Provided data START

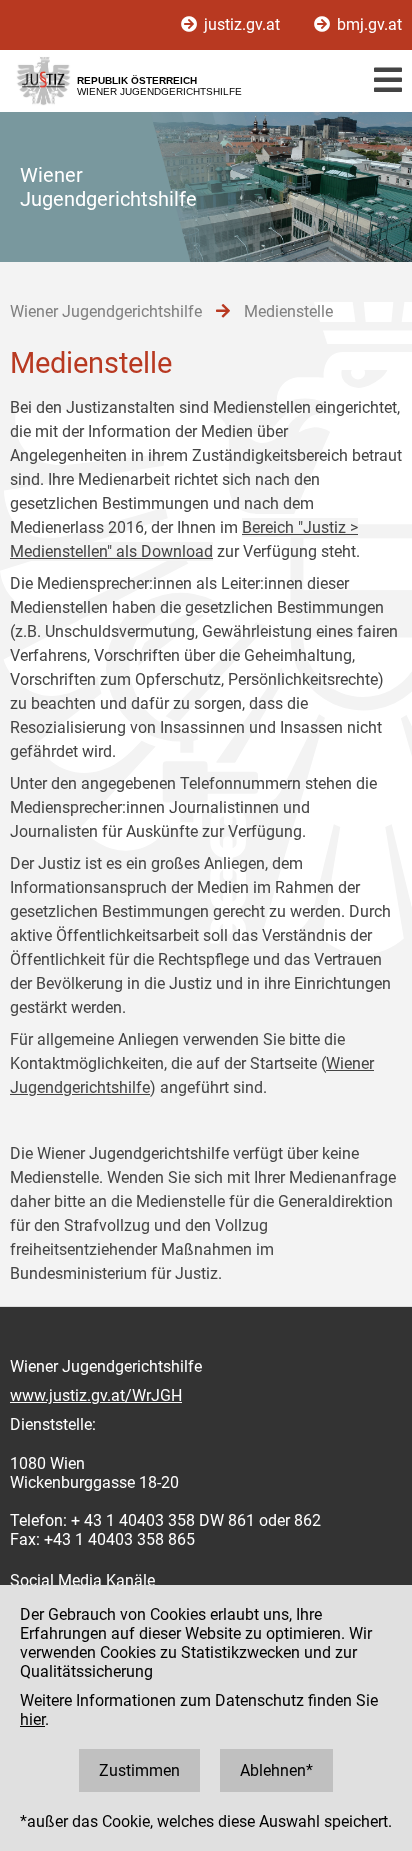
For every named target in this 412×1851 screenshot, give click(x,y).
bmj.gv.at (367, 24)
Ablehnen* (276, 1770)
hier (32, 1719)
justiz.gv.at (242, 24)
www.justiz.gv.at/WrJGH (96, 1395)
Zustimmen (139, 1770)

Provided data END
Provided data START

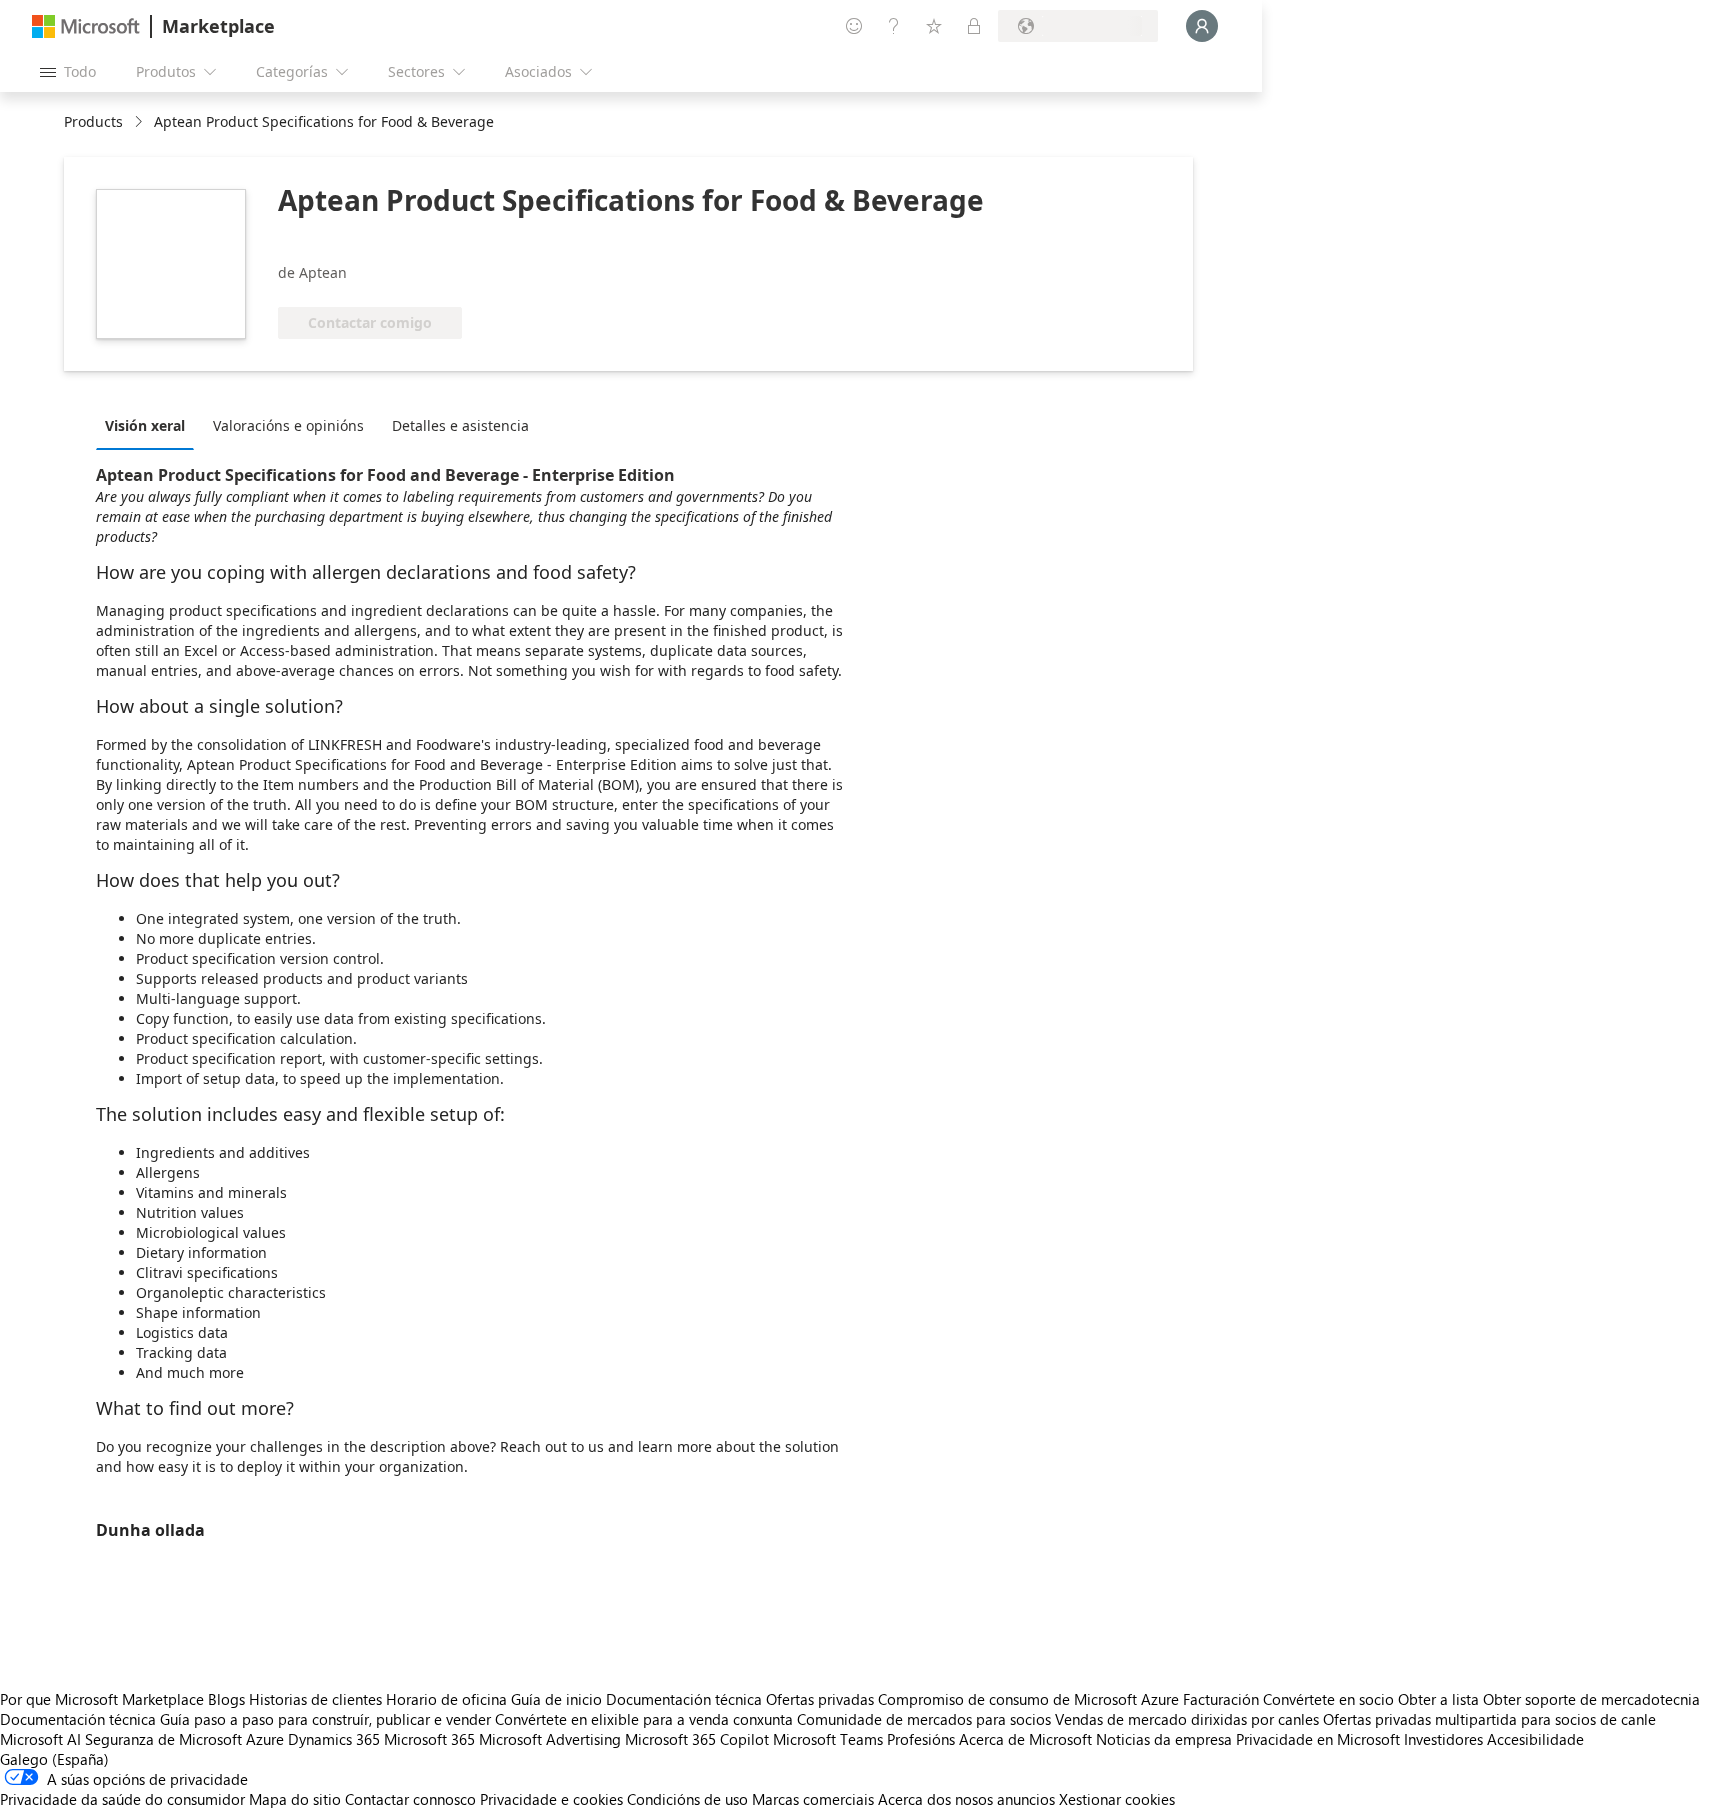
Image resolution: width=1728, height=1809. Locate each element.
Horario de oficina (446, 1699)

Provided data END
Provided data START

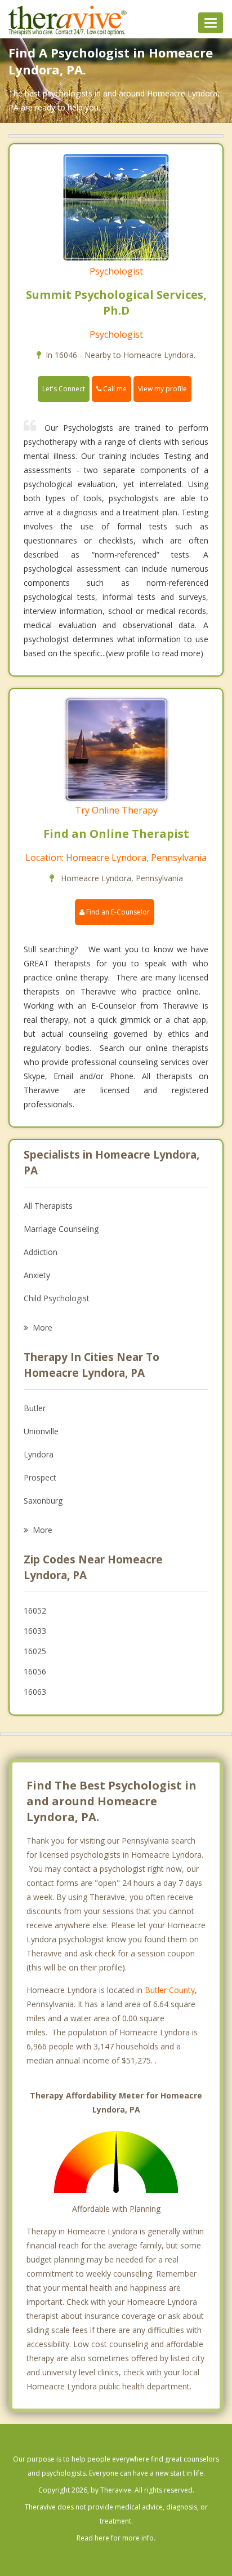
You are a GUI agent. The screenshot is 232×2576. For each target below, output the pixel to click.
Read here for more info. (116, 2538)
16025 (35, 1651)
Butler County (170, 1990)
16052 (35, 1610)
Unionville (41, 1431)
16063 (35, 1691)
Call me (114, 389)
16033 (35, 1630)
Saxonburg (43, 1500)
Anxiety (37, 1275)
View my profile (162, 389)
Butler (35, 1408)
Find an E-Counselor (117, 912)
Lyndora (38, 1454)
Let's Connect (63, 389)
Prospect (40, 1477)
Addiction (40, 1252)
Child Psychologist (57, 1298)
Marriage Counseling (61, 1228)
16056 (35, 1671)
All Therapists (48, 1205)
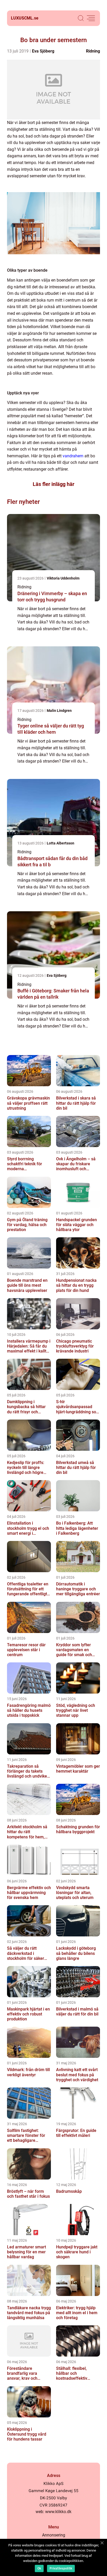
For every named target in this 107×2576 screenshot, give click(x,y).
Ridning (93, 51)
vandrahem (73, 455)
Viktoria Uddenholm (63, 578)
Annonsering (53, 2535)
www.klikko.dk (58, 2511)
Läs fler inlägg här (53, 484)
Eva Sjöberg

Provided data END

_Assignment_. Copy out exactly the lines above beginning with the line that contains "Anxiety (37, 1275)" and finishing with the line that contains "Eva Sjöberg", including both; leave the pictures out.

_Task result_.
Anxiety (37, 1275)
View my profile (162, 389)
Butler (35, 1408)
Find an E-Counselor (117, 912)
Lyndora (38, 1454)
Let's Connect (63, 389)
Prospect (40, 1477)
Addiction (40, 1252)
Child Psychologist (57, 1298)
Marriage Counseling (61, 1228)
16056 (35, 1671)
All Therapists (48, 1205)
For every named target in this 107×2576 screenshot, give click(x,y).
Ridning (93, 51)
vandrahem (73, 455)
Viktoria Uddenholm (63, 578)
Annonsering (53, 2535)
www.klikko.dk (58, 2511)
Läs fler inlägg här (53, 484)
Eva Sjöberg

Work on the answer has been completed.